YOUR INSTRUCTIONS: Give back exactly the stretch of data below from the line holding "cuotas sin interés (86, 10)" through the line holding "Ida y vuelta (277, 278)", both ends included, and leave the remaining lines out.

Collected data
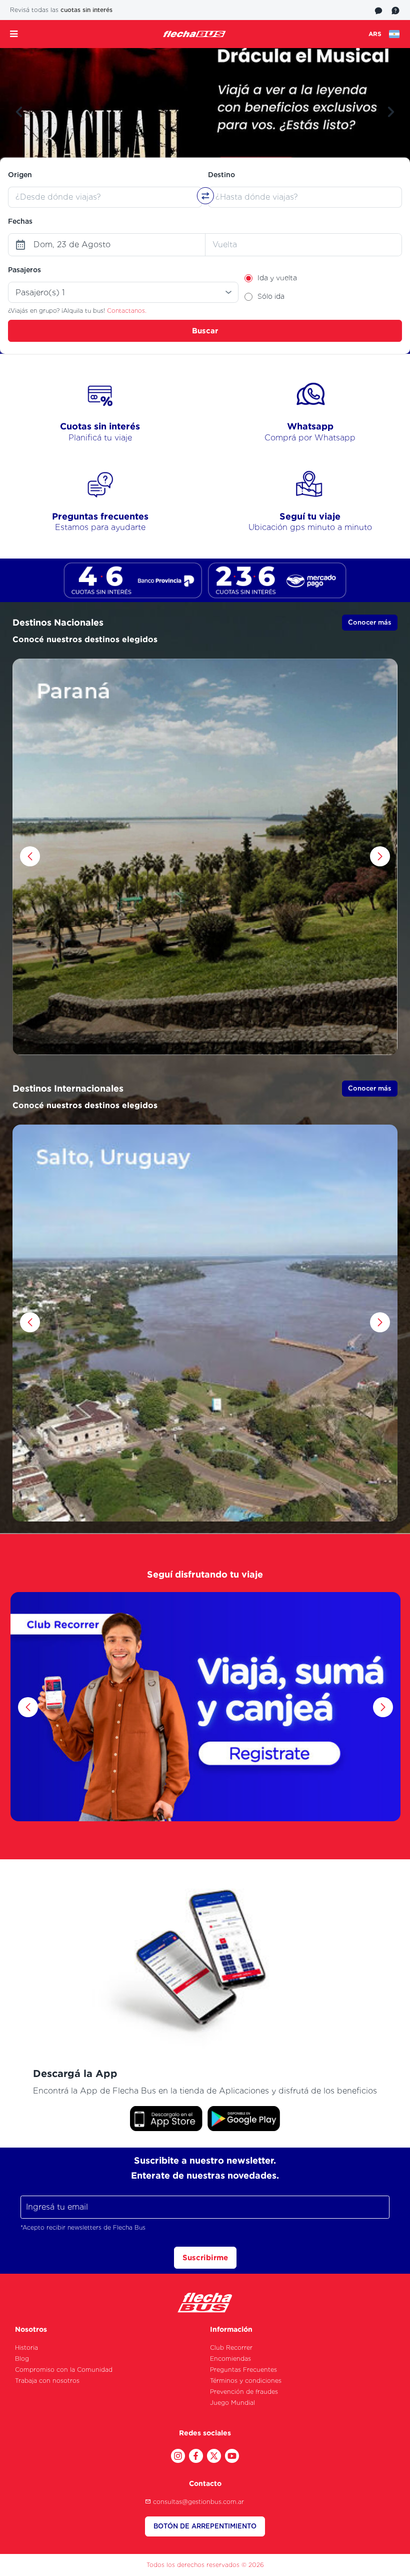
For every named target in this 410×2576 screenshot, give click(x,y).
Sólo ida (271, 296)
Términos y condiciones (246, 2380)
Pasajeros (24, 270)
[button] (19, 112)
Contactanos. (126, 310)
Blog (22, 2358)
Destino (221, 175)
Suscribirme (205, 2257)
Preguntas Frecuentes (243, 2369)
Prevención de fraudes (244, 2391)
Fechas (20, 221)
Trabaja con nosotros (47, 2380)
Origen (20, 175)
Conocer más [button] (370, 622)
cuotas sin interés (86, 10)
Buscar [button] (205, 330)
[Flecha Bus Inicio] (194, 34)
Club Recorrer (231, 2347)
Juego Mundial (232, 2402)
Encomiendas (230, 2358)
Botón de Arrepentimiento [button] (205, 2526)
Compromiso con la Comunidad (63, 2369)
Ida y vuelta (277, 278)
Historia (26, 2347)
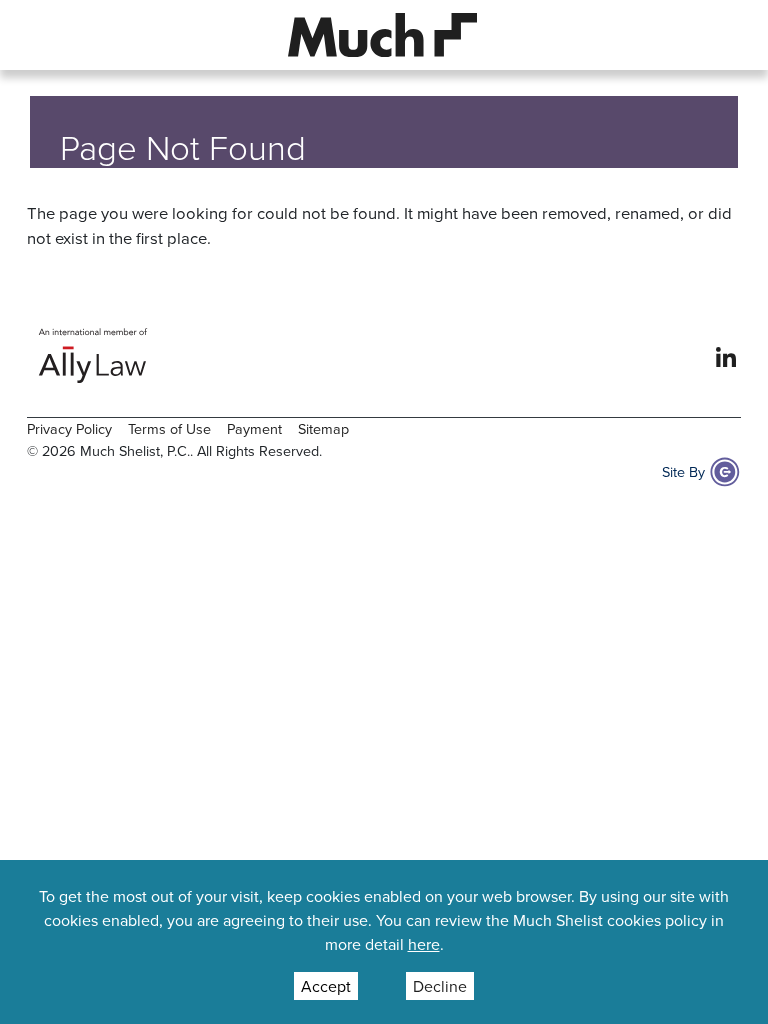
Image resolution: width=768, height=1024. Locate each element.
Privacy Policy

WRITTEN RESPONSE:
cuotas sin interés (86, 10)
Buscar [button] (205, 330)
[Flecha Bus Inicio] (194, 34)
Club Recorrer (231, 2347)
Juego Mundial (232, 2402)
Encomiendas (230, 2358)
Botón de Arrepentimiento [button] (205, 2526)
Compromiso con la Comunidad (63, 2369)
Ida y vuelta (277, 278)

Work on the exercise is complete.